Atomic boson-fermion mixtures in one-dimensional box potentials: Few-body and mean-field many-body analyses

We study binary atomic boson-fermion mixtures confined in one dimensional box potentials by few-body theory with contact interactions and mean-field many-body theory with density-density interactions. A variety of correlations and structures arise as the inter-and intraspecies interactions are tuned. Both few-body and many-body results show that miscible phase and three-chunk phase separation are directly observable in the density profiles. Meanwhile, two-chunk phase separation can be inferred from the few-body correlations and many-body density profiles. We present phase diagrams of selected types of atomic mixtures to show where different structures survive. The few-body analysis demonstrates that two-body correlation functions can reveal information relevant to the results from many-body calculations or experiments. From the many-body density profiles in the phase-separation regime, we extract the healing lengths of both species and explain the scaling behavior by an energy-competition argument.

Automated summary

We investigate binary atomic boson-fermion mixtures confined in one-dimensional box potentials using few-body theory and mean-field many-body theory.

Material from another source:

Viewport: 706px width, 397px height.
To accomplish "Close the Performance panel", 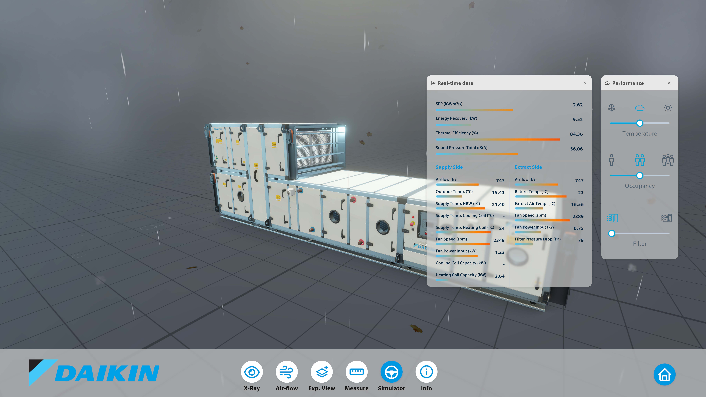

Different correlations and structures can be observed by tuning inter- and intra-species interactions. Both few-body and many-body calculations demonstrate the presence of miscible phase, three-chunk phase separation, and two-chunk phase separation. Phase diagrams are presented to illustrate the regions where different structures exist. The analysis of two-body correlation functions in few-body theory provides information relevant to many-body calculations or experiments. The healing lengths of both species in the phase-separation regime are extracted from many-body density profiles, and their scaling behavior is explained by an energy-competition argument.